#### JOB:
Convert only the items from the line containing "Given: Toggle the hamburger menu icon" through the end of the items, inclusive, into a two-column CSV headed "instruction" and "location", with one row per item and each value in a single quoted field with line breaks replaced by spaces. Omit the pictures.

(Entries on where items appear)

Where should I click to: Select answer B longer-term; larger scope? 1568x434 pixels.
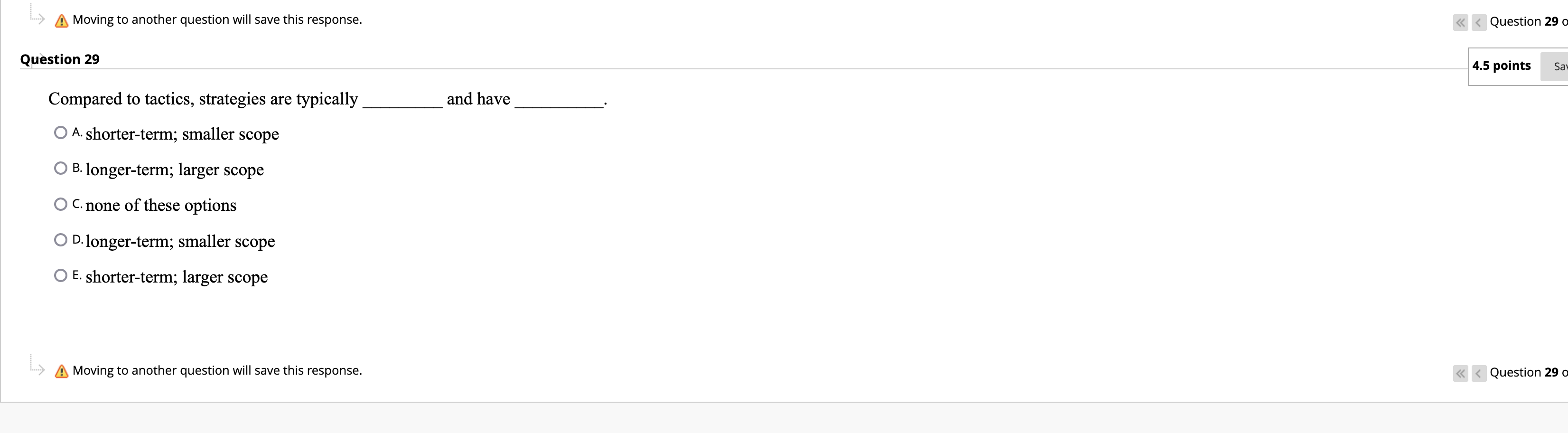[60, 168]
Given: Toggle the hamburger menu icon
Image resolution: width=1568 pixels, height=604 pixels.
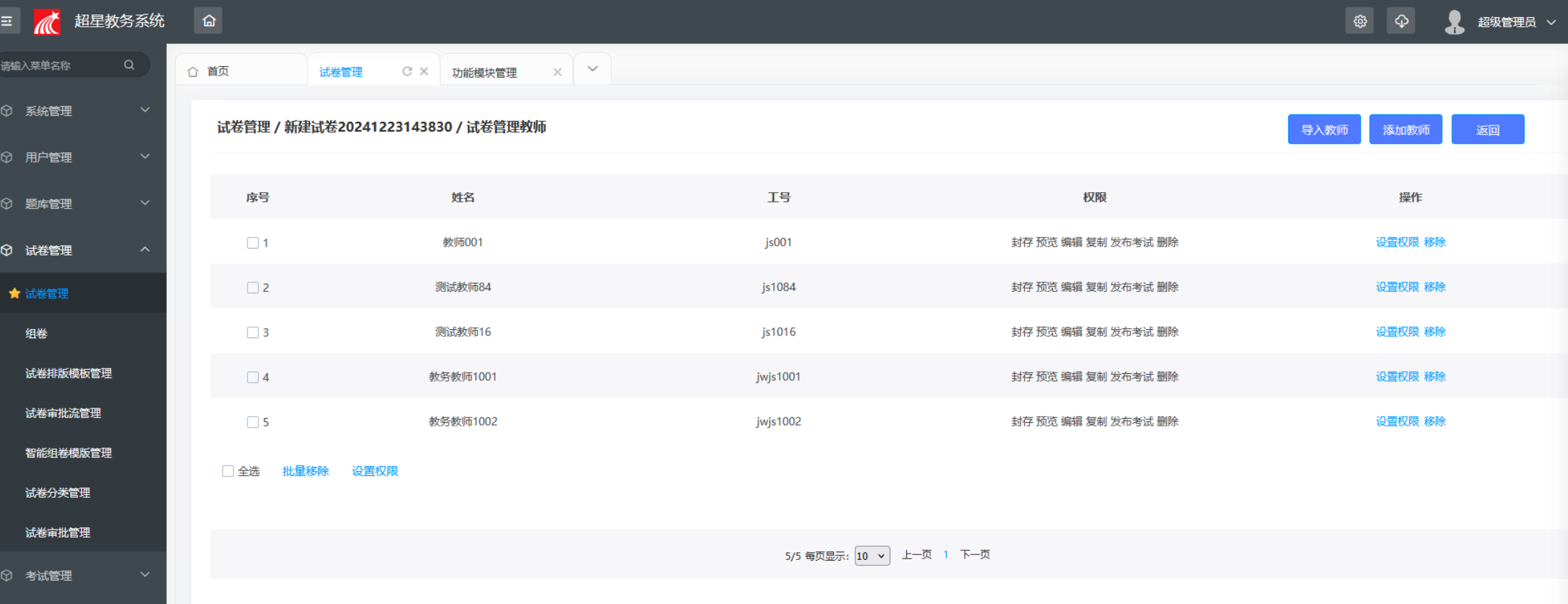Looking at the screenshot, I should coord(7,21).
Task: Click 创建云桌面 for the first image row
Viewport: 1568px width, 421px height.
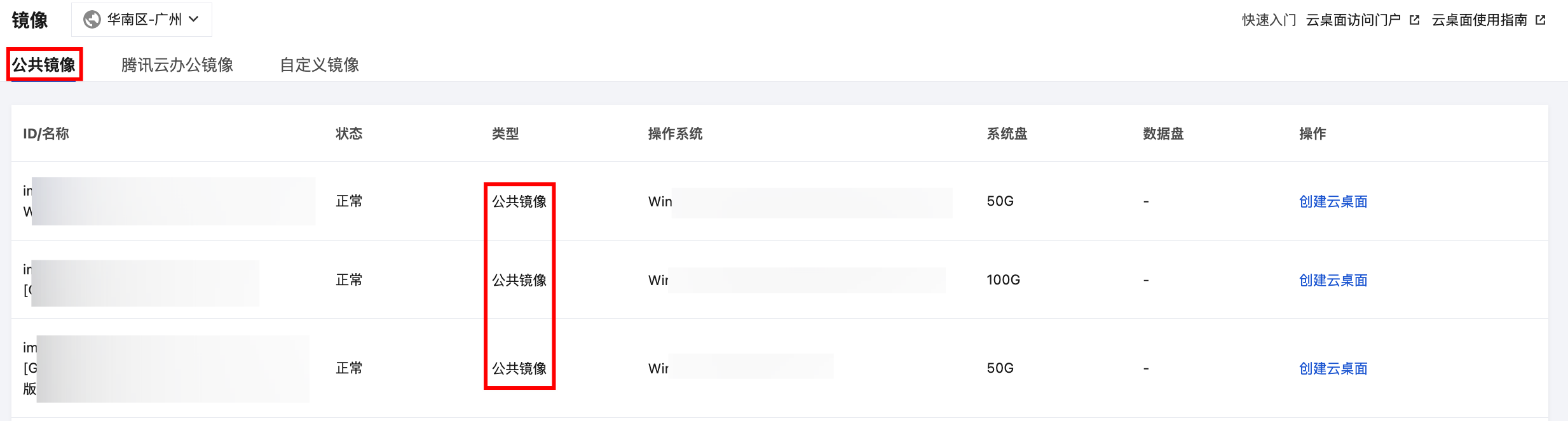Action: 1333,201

#### WORKED SOLUTION:
instruction,location
"Given: Toggle the hamburger menu icon Image resolution: width=1568 pixels, height=604 pixels.","Looking at the screenshot, I should coord(7,21)."
"Task: Click 创建云桌面 for the first image row Viewport: 1568px width, 421px height.","Action: 1333,201"